Each line below that contains "dropdown" counts once; report the total and nothing more.
(Beginning of MATERIALS PROVIDED)
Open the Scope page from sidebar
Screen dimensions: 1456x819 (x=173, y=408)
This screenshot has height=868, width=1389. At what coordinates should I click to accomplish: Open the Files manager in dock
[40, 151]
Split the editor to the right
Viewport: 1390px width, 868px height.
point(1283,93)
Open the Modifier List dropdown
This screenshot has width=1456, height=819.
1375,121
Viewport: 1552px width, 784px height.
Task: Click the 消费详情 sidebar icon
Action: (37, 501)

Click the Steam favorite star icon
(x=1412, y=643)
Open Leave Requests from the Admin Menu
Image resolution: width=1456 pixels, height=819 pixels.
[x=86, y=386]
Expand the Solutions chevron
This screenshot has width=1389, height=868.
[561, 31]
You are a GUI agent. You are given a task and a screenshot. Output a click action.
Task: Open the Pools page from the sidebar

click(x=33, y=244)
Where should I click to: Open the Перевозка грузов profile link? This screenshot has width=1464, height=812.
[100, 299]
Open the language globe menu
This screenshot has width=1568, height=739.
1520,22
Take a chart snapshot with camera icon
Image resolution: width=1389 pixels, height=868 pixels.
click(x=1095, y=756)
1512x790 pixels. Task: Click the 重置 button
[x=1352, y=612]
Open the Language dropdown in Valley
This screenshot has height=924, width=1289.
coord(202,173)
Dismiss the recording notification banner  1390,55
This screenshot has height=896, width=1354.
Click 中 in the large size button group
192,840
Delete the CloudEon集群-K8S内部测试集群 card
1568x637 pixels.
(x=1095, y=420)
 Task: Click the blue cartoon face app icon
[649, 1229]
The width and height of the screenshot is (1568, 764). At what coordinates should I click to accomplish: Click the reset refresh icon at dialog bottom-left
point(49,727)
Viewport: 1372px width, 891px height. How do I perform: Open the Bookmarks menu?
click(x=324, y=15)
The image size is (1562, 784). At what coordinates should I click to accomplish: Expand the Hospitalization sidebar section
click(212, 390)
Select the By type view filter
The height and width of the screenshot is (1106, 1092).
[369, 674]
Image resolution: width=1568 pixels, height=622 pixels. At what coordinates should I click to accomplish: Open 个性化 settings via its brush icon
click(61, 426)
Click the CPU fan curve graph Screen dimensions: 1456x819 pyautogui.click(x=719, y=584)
(End of MATERIALS PROVIDED)
RESPONSE AREA: 2